Just be sure to buy from reputable dealers, and you can get some durable and truly stunning leather products.
Kangaroo leather is one of the best for strong, durable shoes. The leather from a kangaroo’s hide is strong and flexible while lightweight compared to a cow’s or a goat’s. Australian Kangaroo hide is stronger than a cow’s hide of the same weight; it is pound-for-pound the strongest leather in the world. Because of the rough life they live in the outback of Australia, almost all Kangaroos have scars; this is a guarantee of their authenticity.
Elephant, Rhino, & Hippo Hide Leather
Elephant hide is also very strong and durable. Elephant leather is a very exotic thick-grained leather. You can expect it to be 3 – 5 ounces thick and very resistant to the weather, except on the fleshy side. Therefore, it will make a great pair of sturdy, long-lasting work shoes.
Hippo hide has the same rugged, tough grain texture as elephant hide, yet both are very comfortable.
Ostrich leather has one of the finest textures of these rugged leathers. And, since ostrich are farmed nearly worldwide, you shouldn’t have to worry about them being poached for their hide. The skin has a goose-bump texture from the feathers, which makes it durable and flexible yet soft, supple, and comfortable. Its leather does not crack even under extreme weather conditions, so it is long-lasting.
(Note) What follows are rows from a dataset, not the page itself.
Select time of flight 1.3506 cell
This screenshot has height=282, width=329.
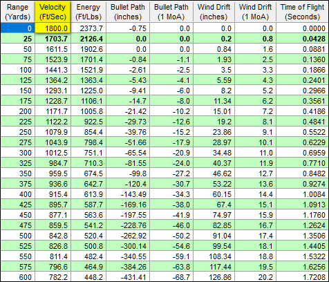(x=302, y=236)
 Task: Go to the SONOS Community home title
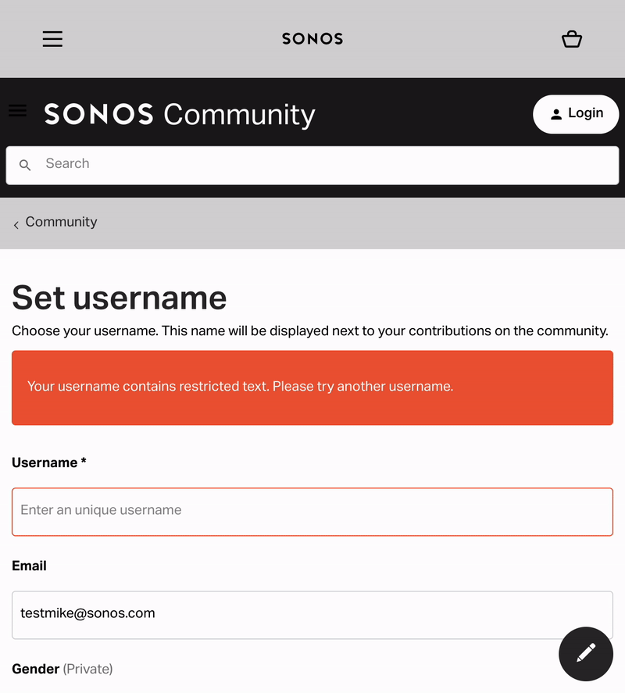click(180, 114)
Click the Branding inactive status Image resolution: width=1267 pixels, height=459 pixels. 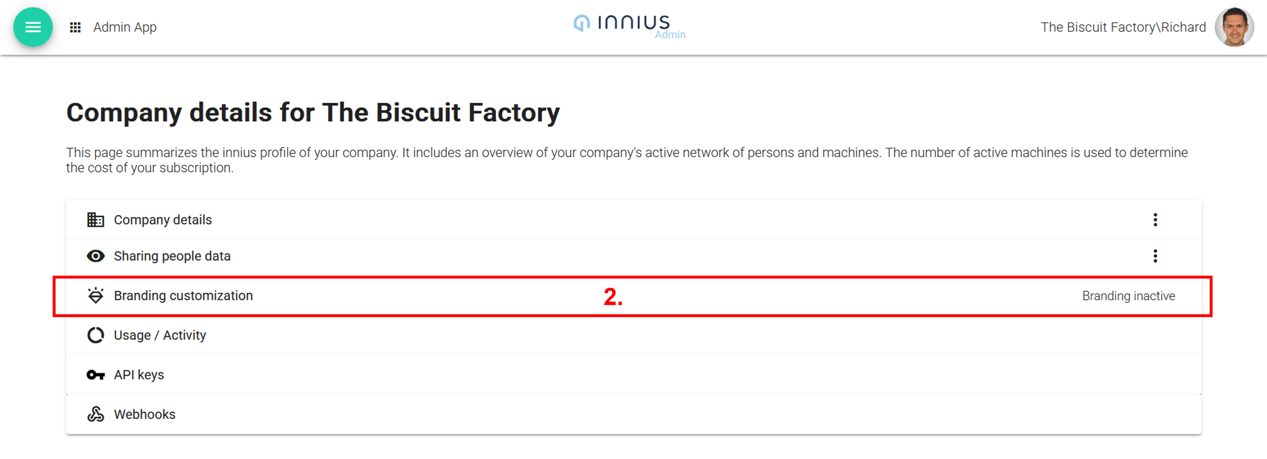1128,296
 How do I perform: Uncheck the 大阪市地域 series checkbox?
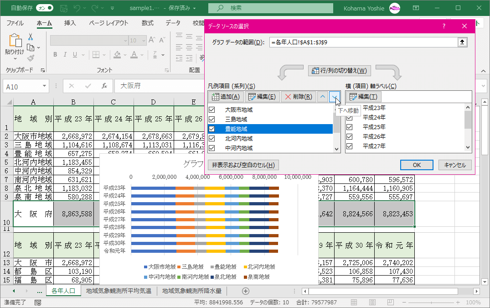click(x=211, y=110)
Ostrich leather has a “full quill” area that is the most sought-after of ostrich leathers and, thus, more expensive. Less expensive ostrich leather is the “semi quill” and the “smooth ostrich quill.” The full quill leather is most often taken from the back of the ostrich, where the largest feathers are.
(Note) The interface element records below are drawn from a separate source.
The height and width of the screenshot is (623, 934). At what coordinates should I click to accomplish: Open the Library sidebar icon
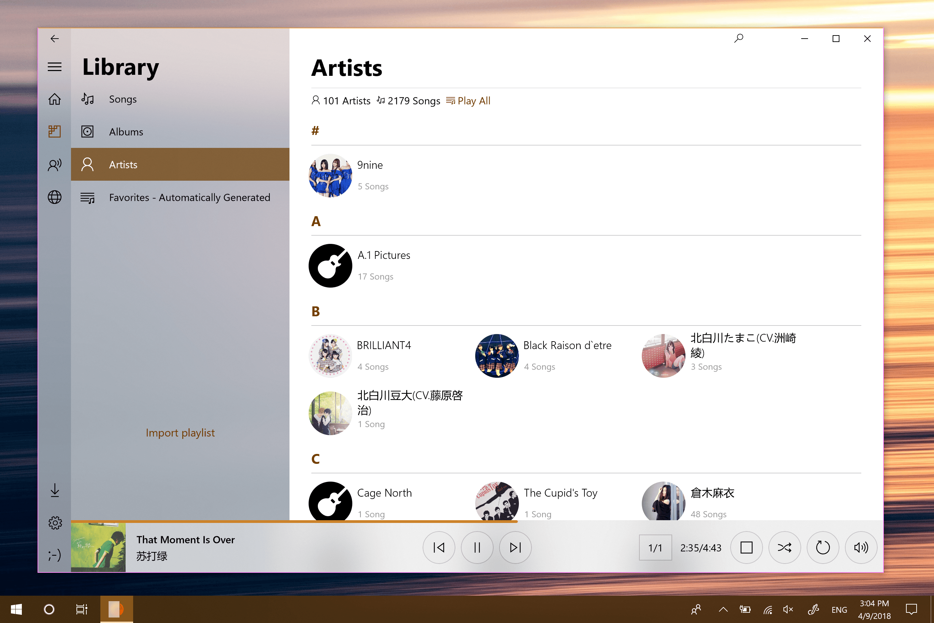click(x=54, y=132)
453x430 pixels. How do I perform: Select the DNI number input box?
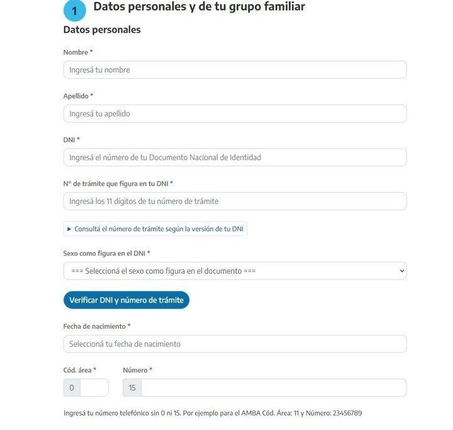235,157
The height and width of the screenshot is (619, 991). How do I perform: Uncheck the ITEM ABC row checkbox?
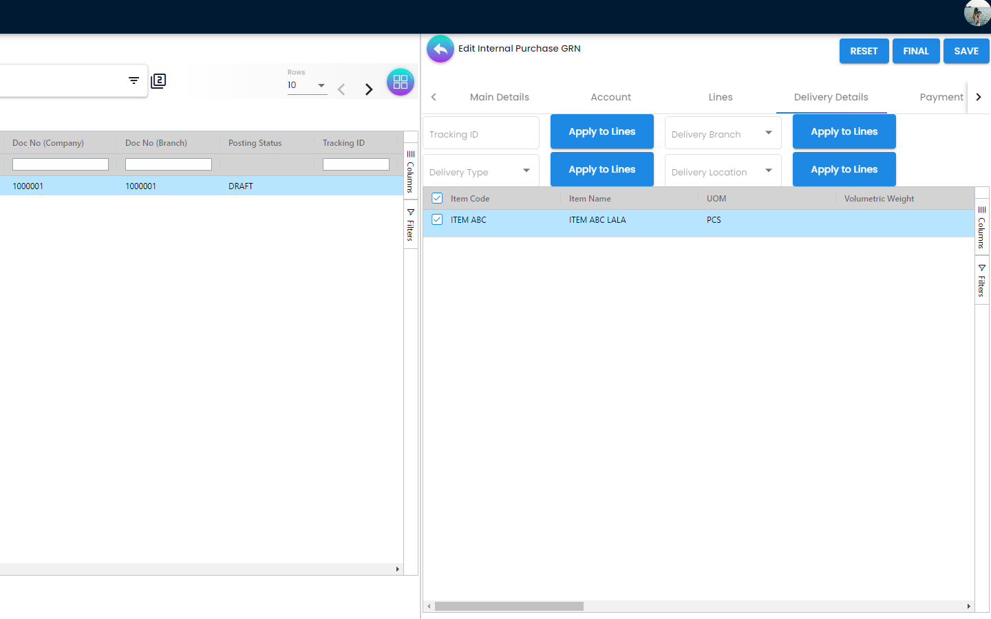(x=437, y=219)
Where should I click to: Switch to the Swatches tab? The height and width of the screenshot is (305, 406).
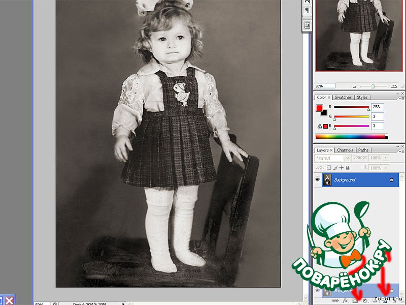[343, 97]
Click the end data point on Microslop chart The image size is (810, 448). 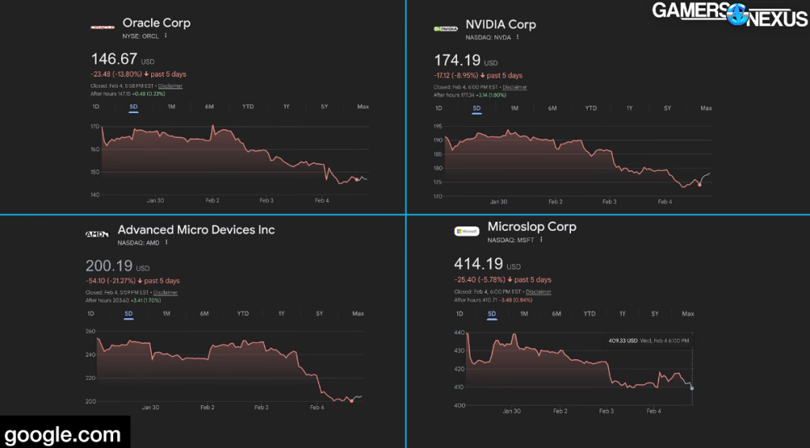[x=692, y=388]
American Alligator & Caiman Crocodile Leather
The American alligator is also widely farmed in the Southeastern USA, where many restaurants serve deep-fried gator morsels with French fries or rice. Alligator or ‘gator skin is a classic skin for making slippers and shoes. Although it is very rugged and durable, it is very soft and pliable. And, because it contains fewer bones, it is quite easy to work with and fold, form, cut, and stitch.
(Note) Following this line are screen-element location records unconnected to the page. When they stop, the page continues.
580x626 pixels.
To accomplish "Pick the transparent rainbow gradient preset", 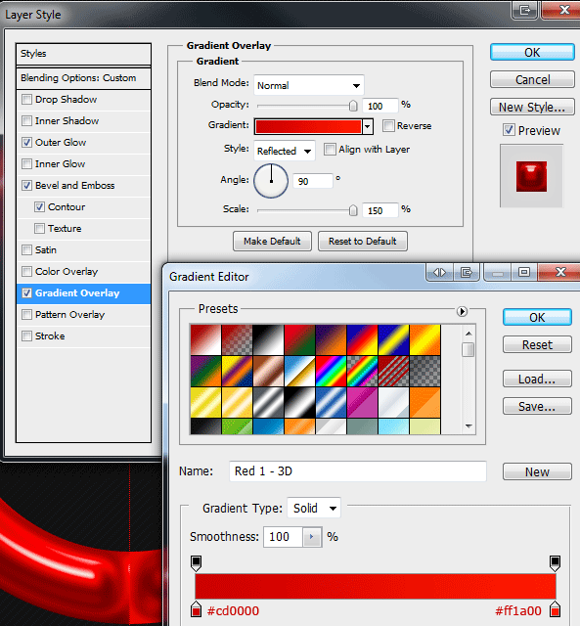I will pyautogui.click(x=362, y=371).
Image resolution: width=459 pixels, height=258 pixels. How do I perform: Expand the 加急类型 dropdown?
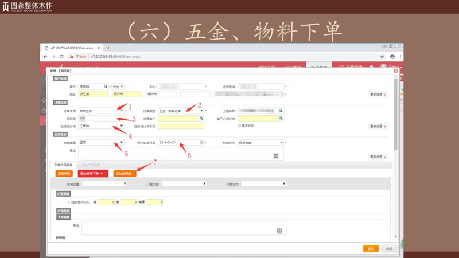point(121,142)
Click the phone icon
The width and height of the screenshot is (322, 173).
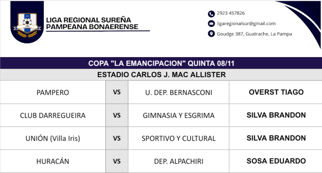(x=211, y=14)
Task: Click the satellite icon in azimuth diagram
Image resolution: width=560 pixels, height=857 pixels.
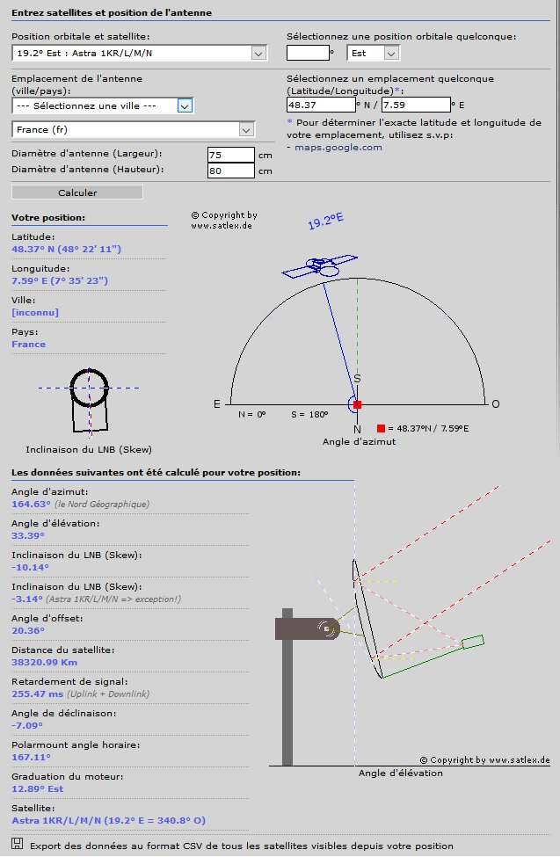Action: [x=319, y=266]
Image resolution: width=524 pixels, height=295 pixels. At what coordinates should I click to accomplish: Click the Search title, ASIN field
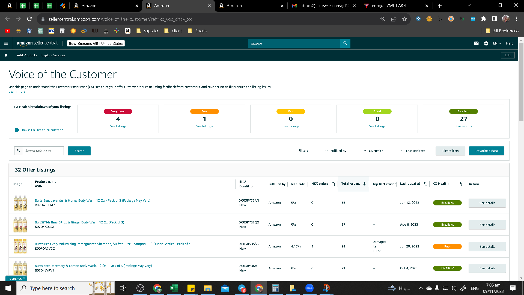[43, 151]
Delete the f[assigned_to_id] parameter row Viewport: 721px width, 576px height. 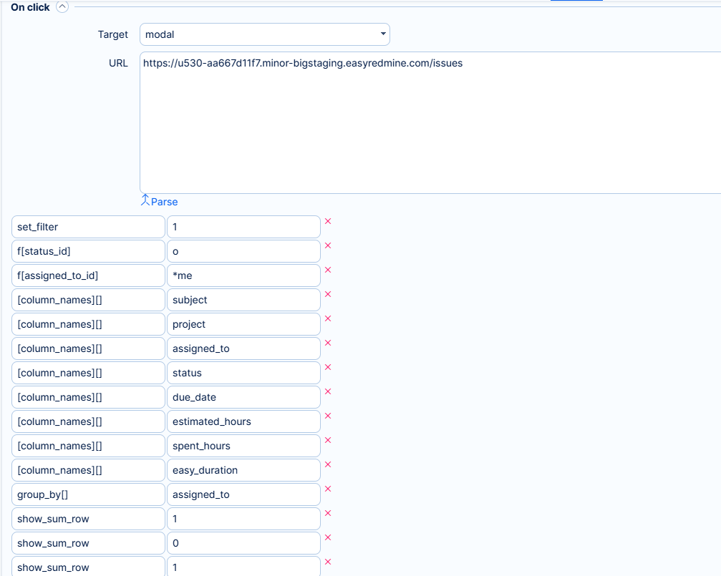pos(328,270)
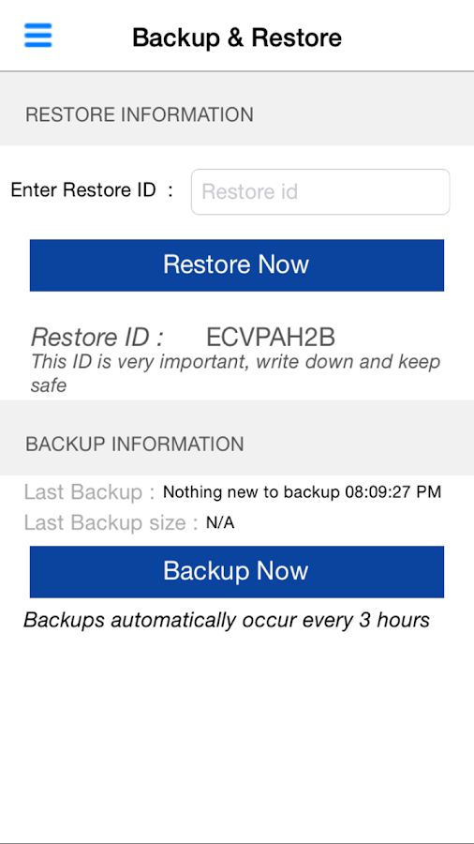474x844 pixels.
Task: Tap the Last Backup size label
Action: (x=111, y=523)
The Caiman Crocodile is farmed throughout South and Central America. Although they are related, the Caiman croc is quite different than the American Alligator in that it is more rigid because of the calcium deposits that form its scales.
Snakeskins: Rattlesnakes, Pythons, Sea Snakes, or Eel Leather
Most rattlesnakes, pythons, and eels are farmed. Some even go to the farm to pick their “snake” and choose how it will be cut to determine its exotic pattern. Depending on whether you cut across the belly (belly cut), which has the smaller scales, or the back (back cut) with very large scales, will dictate the pattern, then the skins are normally bleached to remove the natural color, though some customers may prefer it left as is.
Native American & African Tribal Techniques
Native Americans and some African tribes developed innovative techniques for turning animal hides into shoes and clothing. They soaked the skins in water mixed with hemlock, oak bark, and ashes from their campfires for a few weeks. This process removed the animal hair and any leftover flesh. They then worked the hides by hand to make them soft and pliable. Smoking and salting skins were also popular for tanning.